I’ve followed your inspiring Journey for a little over a year now. You have been very present in thought and prayer especially during this year. Several times I tried to contact you here in Phatmas but I stumbled always upon error messages which prevented it. I admire your courage not only for the steps of your Journey but also for posting your story when it is still happening and you are so vulnerable. Thank you for being such an example to all of us.

Let me share a little bit about my own Journey.

Thirty-two years ago today I made my First Profession in a cloistered contemplative and very traditional community. I was very young but had already gone through the ordeal of losing my cradle Catholic Faith in the University, searching for meaning in other Traditions and Faiths without success, falling into despair, and finally with God’s Grace finding a NEW Faith within my own Catholic Church.

It took me FOUR two-year noviciates, THREE first professions, and 8 years of temporary profession in two countries and three Communities to end up being told I was not going to be allowed to make perpetual vows in the religious community I finally had found that I could call HOME.

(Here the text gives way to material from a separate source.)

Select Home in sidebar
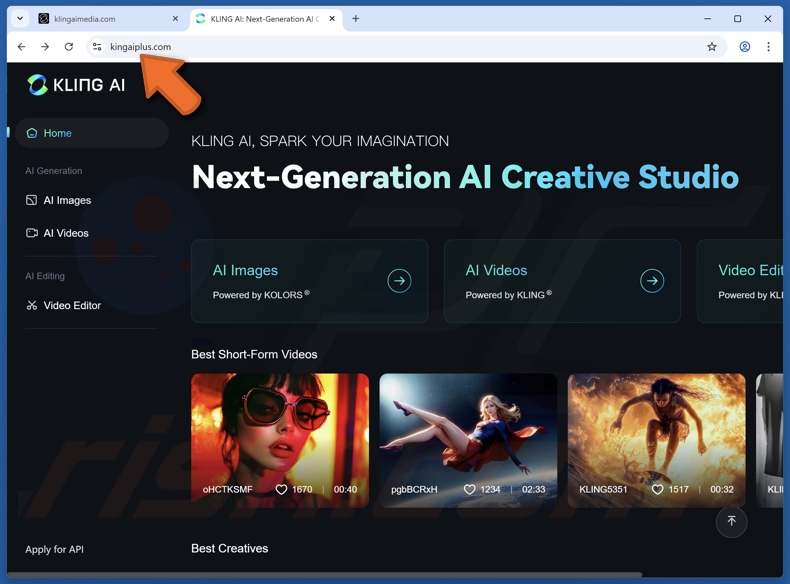Image resolution: width=790 pixels, height=584 pixels. tap(57, 133)
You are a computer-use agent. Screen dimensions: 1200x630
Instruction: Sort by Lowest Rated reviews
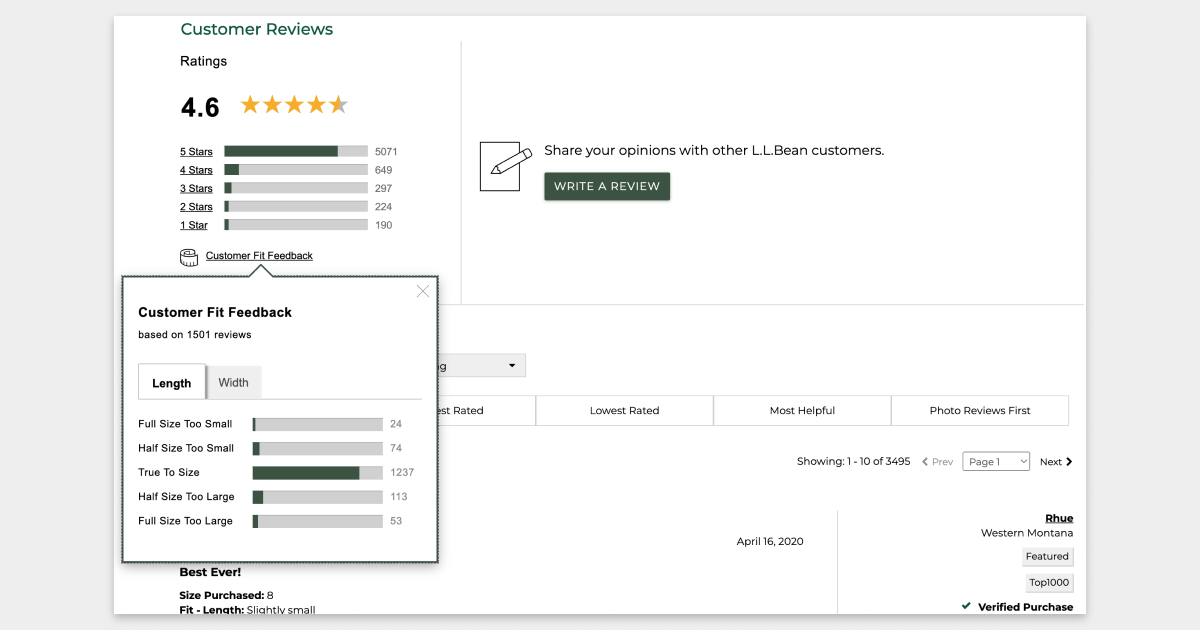624,410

And yet none of those decisions were mistaken. Years later I realized that all of that search and apparent failure had been the personal training I needed ... God is faithful and knows what is doing. The fact that we don’t know the map of our Journey doesn’t change that God knows it and is always present in our present moment with Grace and Light -even if it is so bright that blinds us.

After all that meandering I had the immense blessing of a good spiritual director to help me overcome the abyss I seemed to face. Again I didn’t give up even though I had to start from scratch, now in still a new country, without money or work or medical or anything .... but trust in God, and PRAYER. One more 5-year noviciate later, I made public temporary profession as a hermitess and currently I’m preparing for perpetual profession.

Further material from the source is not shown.